Après une parenthèse confinée, la galerie Huit’Yv est heureuse de ré-ouvrir ses portes avec

ROZ TYNEVEZ du 12 au 24 juin, de 14h30 à 21h.

 

La transparence du temps

Je peins depuis une douzaine d’années… Un peu d’abord, puis de plus en plus souvent. Mon petit atelier est chez moi, en véranda avec vue sur le beau jardin. Ma boîte de couleurs à l’huile, ma palette, mon chevalet et le tableau en cours en constituent le décor.

« Je veux qu’elle soit vivante ! » est la phrase qui a certainement marqué mon entrée déterminée dans la peinture. Il s’agissait alors de la mer, qui a été mon premier sujet – ou devrais-je dire objet ? – et qui revient, comme par vagues, encore dans mon travail (Peindre la mer encore ! 2019). Il s’agissait peut-être plus obscurément de la mère, la mienne, absentée dans la mort (- Traces de mer – 2010 – Danse avec la mer – 2010 – L’absence sur le rivage – 2011)… Peut-être que l’on crée contre la mort : des peintures, des photographies, de la musique, de l’écrit… Peut-être est-ce une réponse au manque, au vide même qui menace sous nos pas, à l’absence qui creuse un trou en soi, quelque chose aussi comme une tentative pour se dégager du concert commun et donner forme ou langue à quelque chose d’intime et de singulier.
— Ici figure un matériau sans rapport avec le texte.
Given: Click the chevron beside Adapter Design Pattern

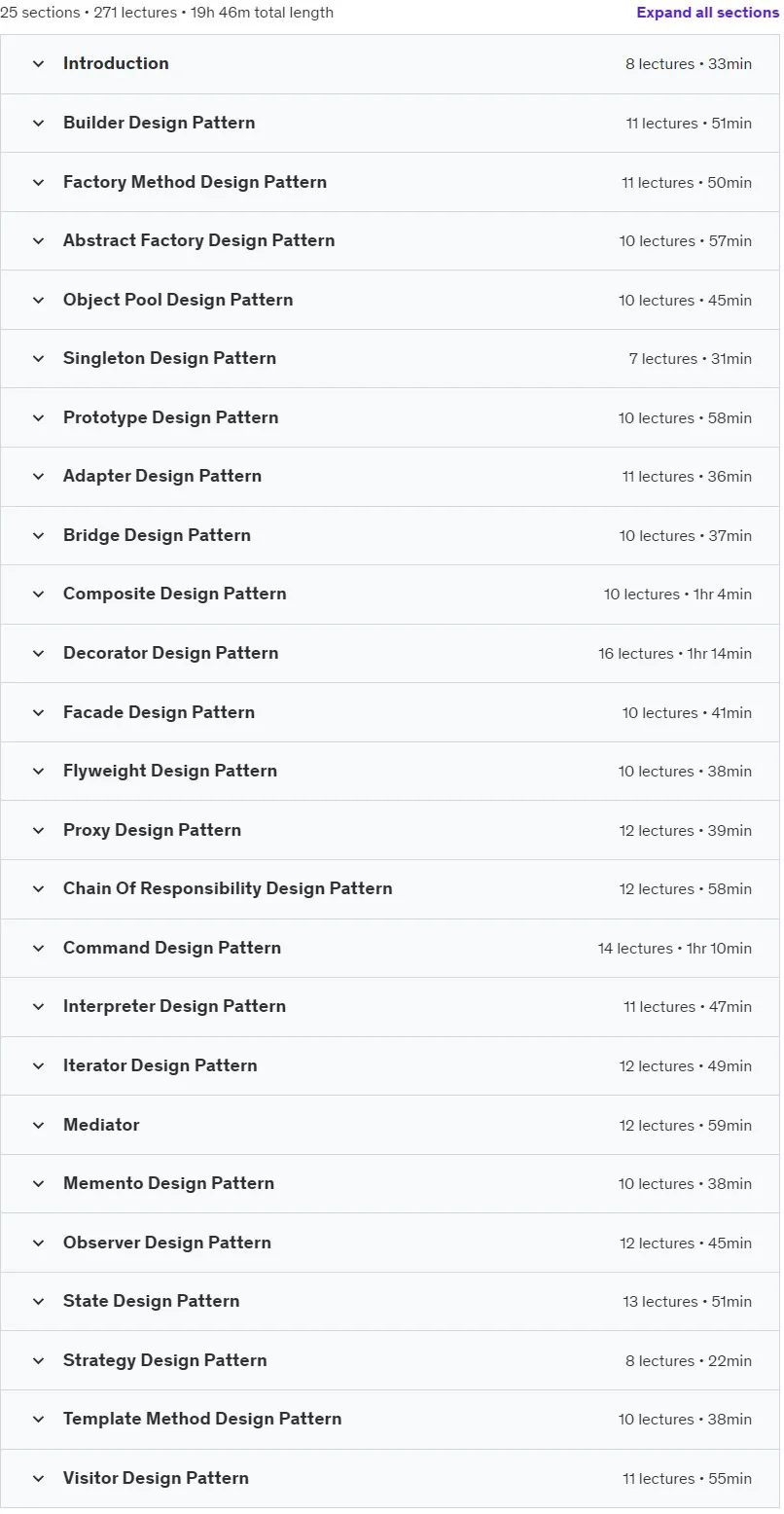Looking at the screenshot, I should [39, 477].
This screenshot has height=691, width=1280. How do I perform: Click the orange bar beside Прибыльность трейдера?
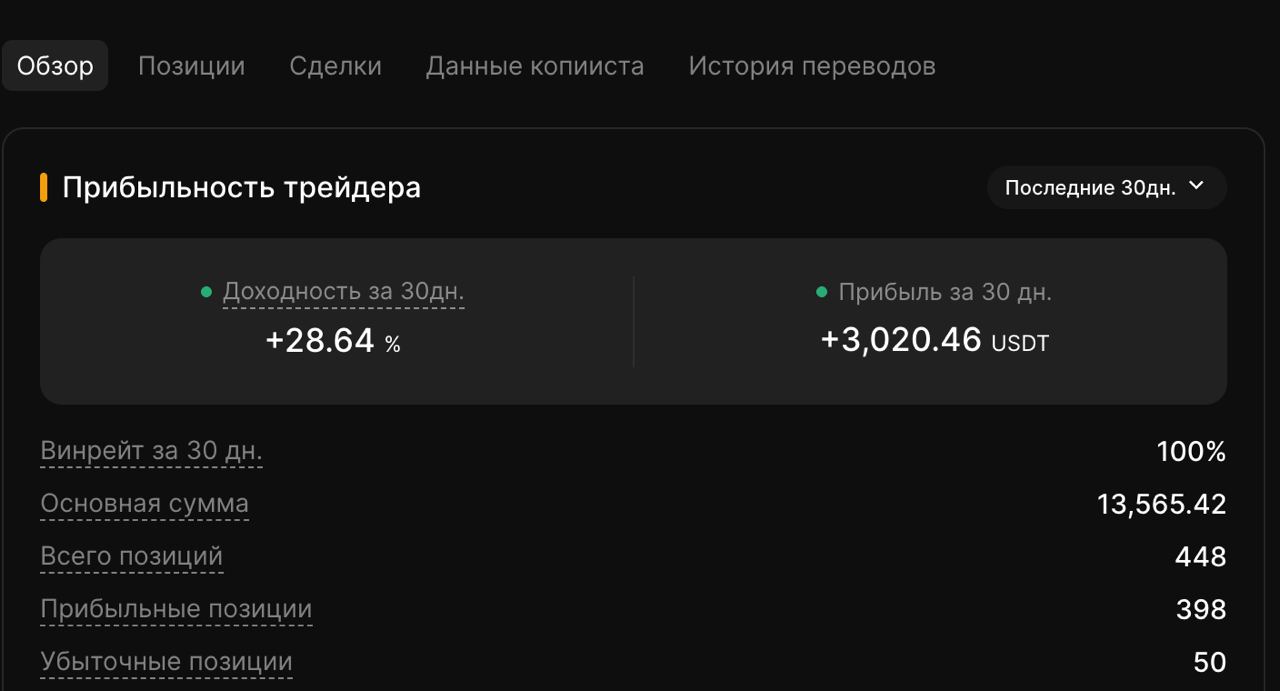coord(44,187)

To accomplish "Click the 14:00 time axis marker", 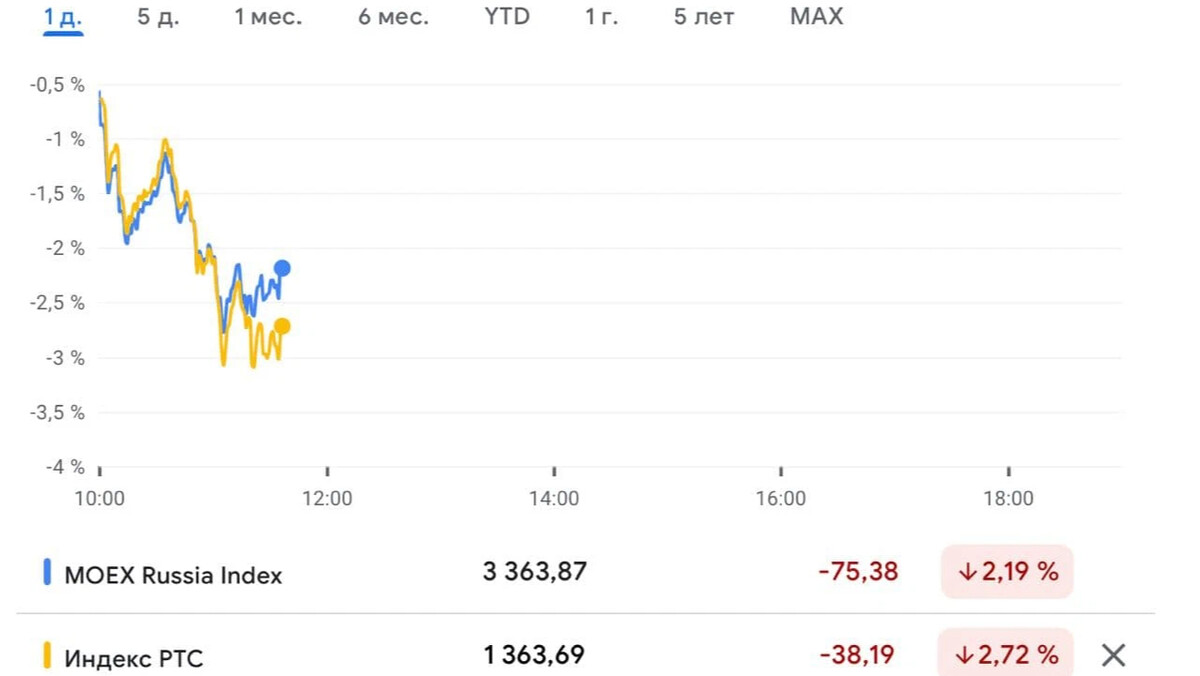I will (554, 498).
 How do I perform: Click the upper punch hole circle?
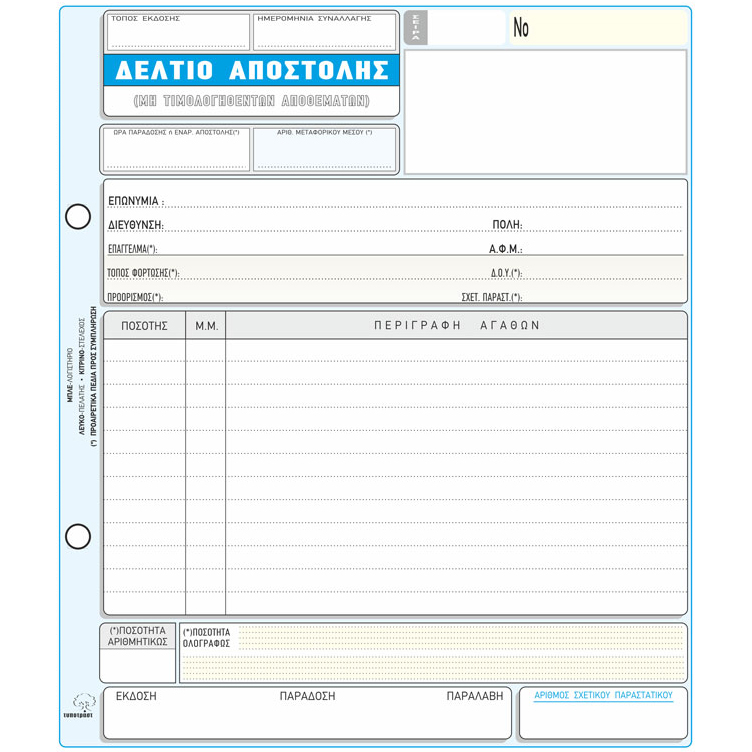78,216
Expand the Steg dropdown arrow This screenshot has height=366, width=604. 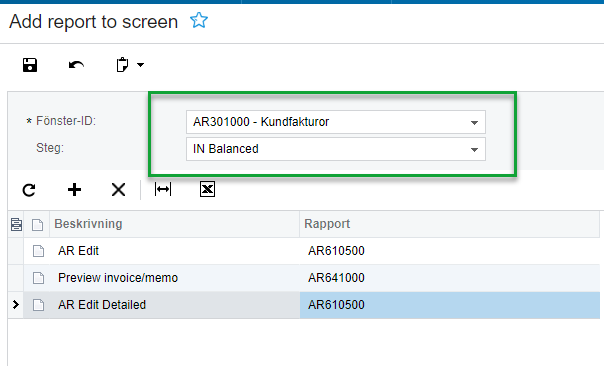tap(474, 149)
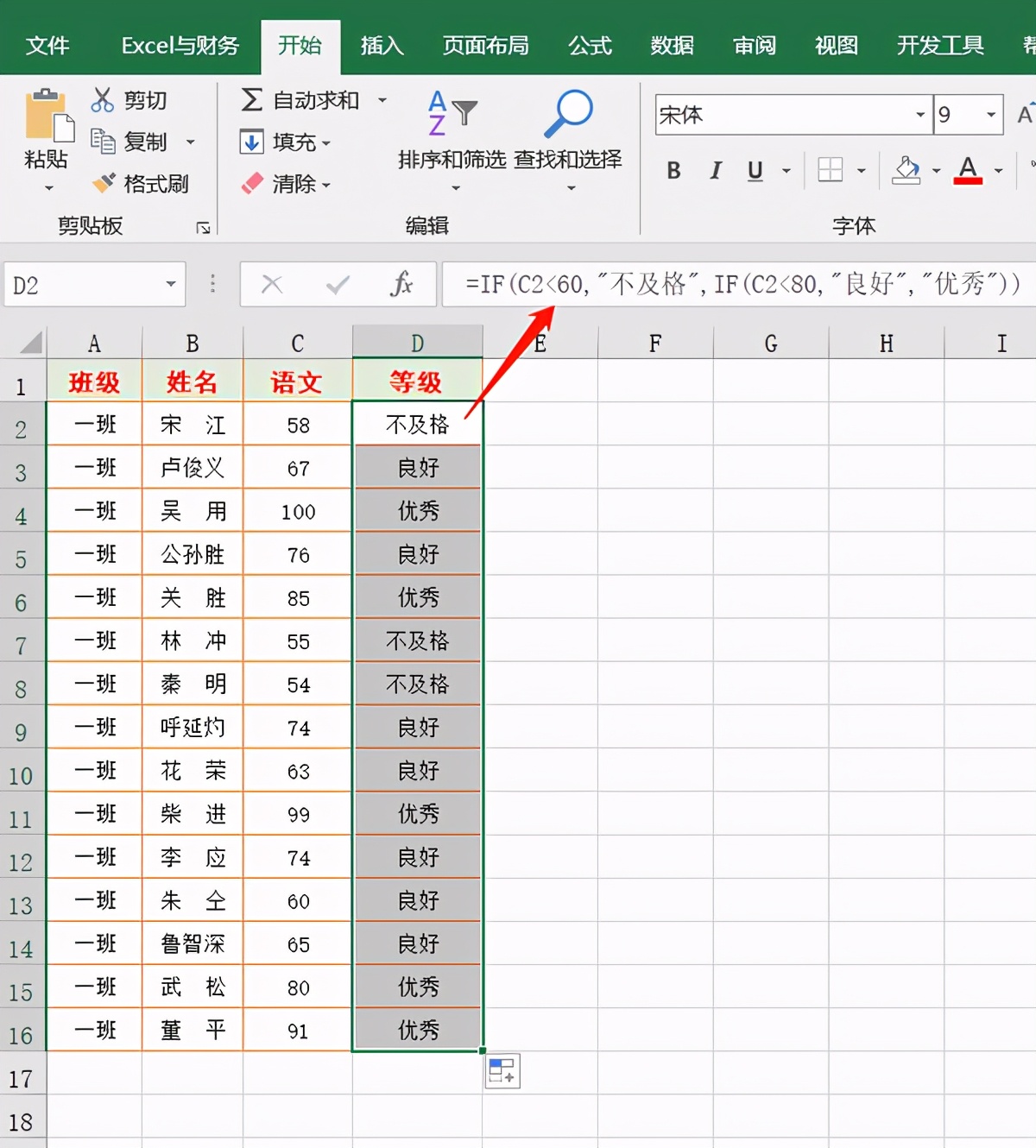The height and width of the screenshot is (1148, 1036).
Task: Open the 公式 ribbon tab
Action: [590, 46]
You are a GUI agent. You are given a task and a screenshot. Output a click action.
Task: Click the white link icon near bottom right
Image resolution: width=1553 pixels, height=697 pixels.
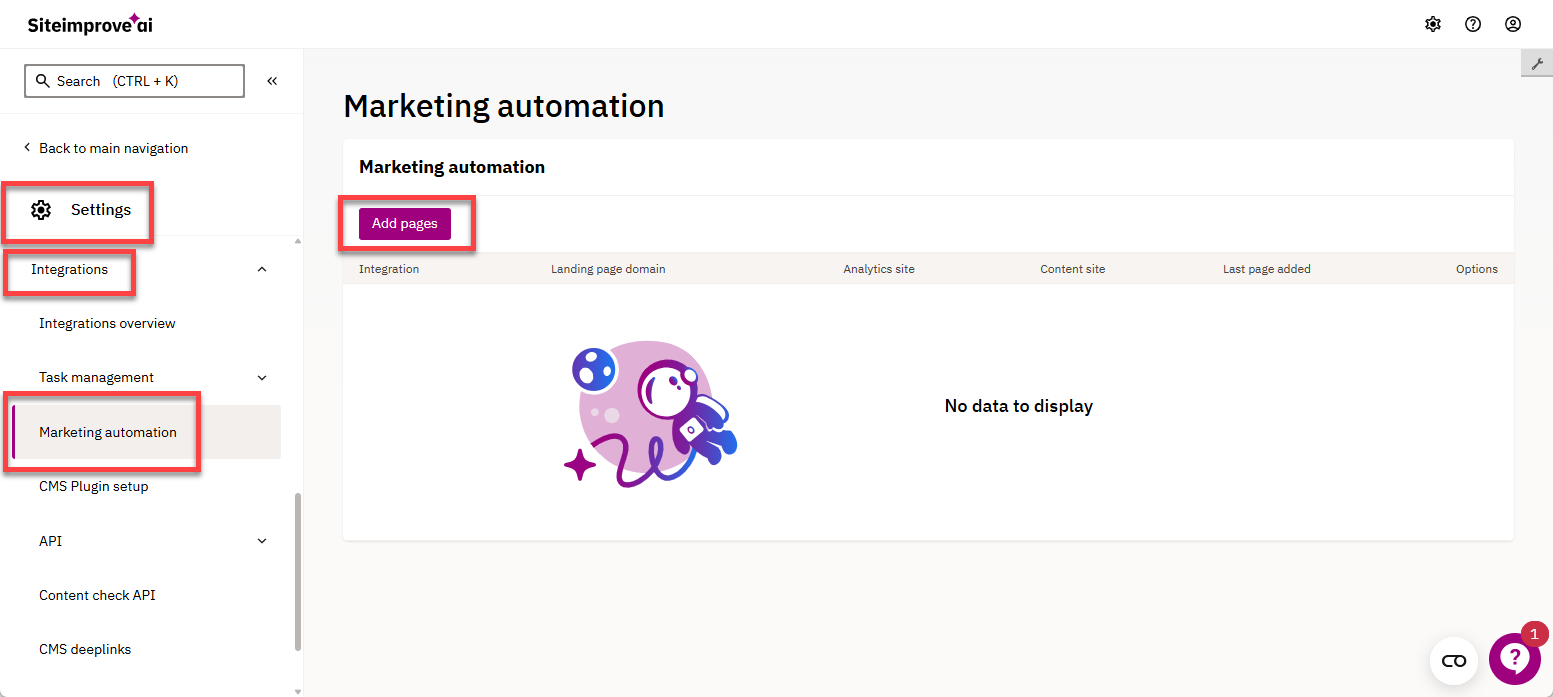[1454, 660]
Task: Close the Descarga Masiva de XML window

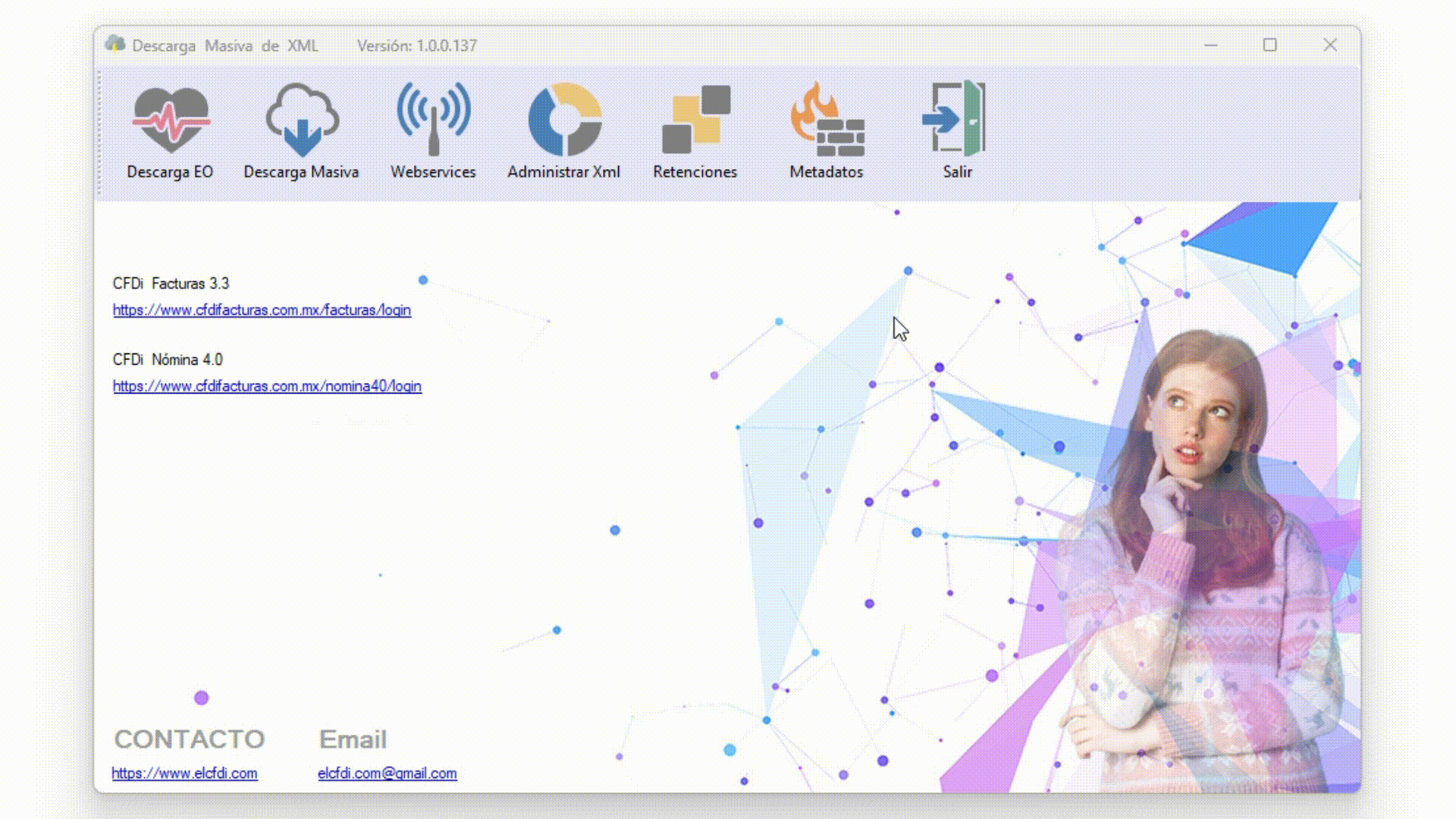Action: pyautogui.click(x=1330, y=46)
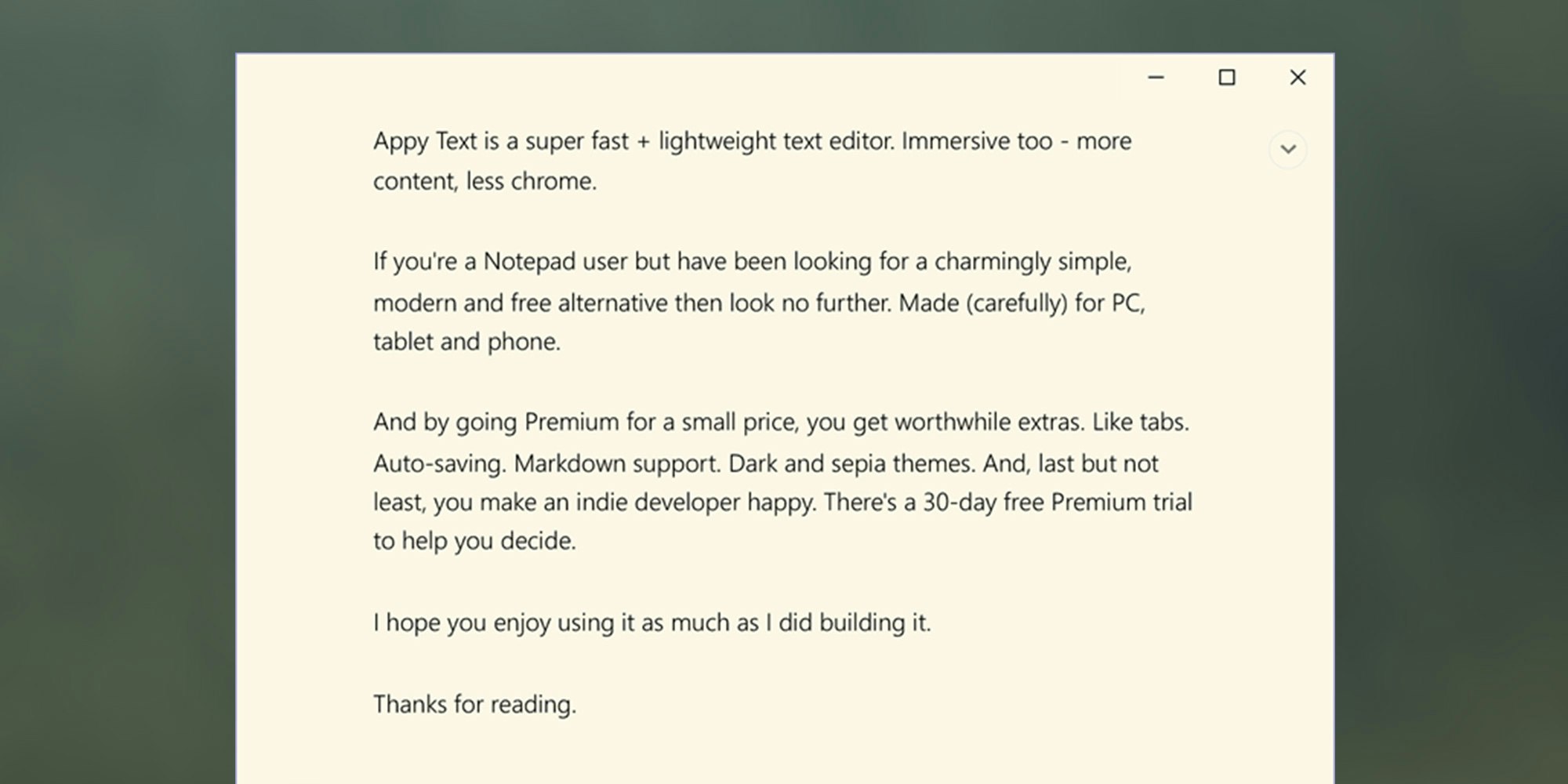Expand the chevron menu at top right

[1287, 149]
Faire jaillir du vivant, donc de l’énergie, voire un frémissement a certainement orienté ma manière de peindre. Au-delà du sujet, qui ne m’intéresse pas tant que ça, je crois que l’énergie du geste est ce que je veux éprouver. Peindre est une danse, une gestualité musicale, qui convie le corps ! Je n’écoute pas de musique lorsque je peins ; je crois plutôt que je peins comme je ferais de la musique, pour l’expérience gestuelle qu’elle suscite (Sonate – 2018 – Sonatine – 2018 – Symphonie marine – 2018).

Suscite / Ressuscite ! Mort et naissance vont ici main dans la main… La main tient le pinceau pour affronter le vide de la toile, y creuser un chemin (Mon chemin vers – 2015), capter l’énergie de la matière : l’eau, je l’ai dit, la neige (Les sillons enneigés – 2018 – Les chemins de migrations – 2018), la terre (Terreau – 2018) et même le feu (Lave et cendre – 2018). La toile fait présence sur le trou de l’absence, elle s’inscrit dans la transparence du temps.

Je veux délaisser l’Art vorace d’un pays Cruel, et, souriant aux reproches vieillis Que me font mes amis, le passé, le génie, Et ma lampe qui sait pourtant mon agonie, Imiter le Chinois au cœur limpide et fin De qui l’extase pure est de peindre la fin Sur ses tasses de neige à la lune ravie D’une bizarre fleur qui parfume sa vie Transparente, la fleur qu’il a sentie, enfant, Au filigrane bleu de l’âme se greffant.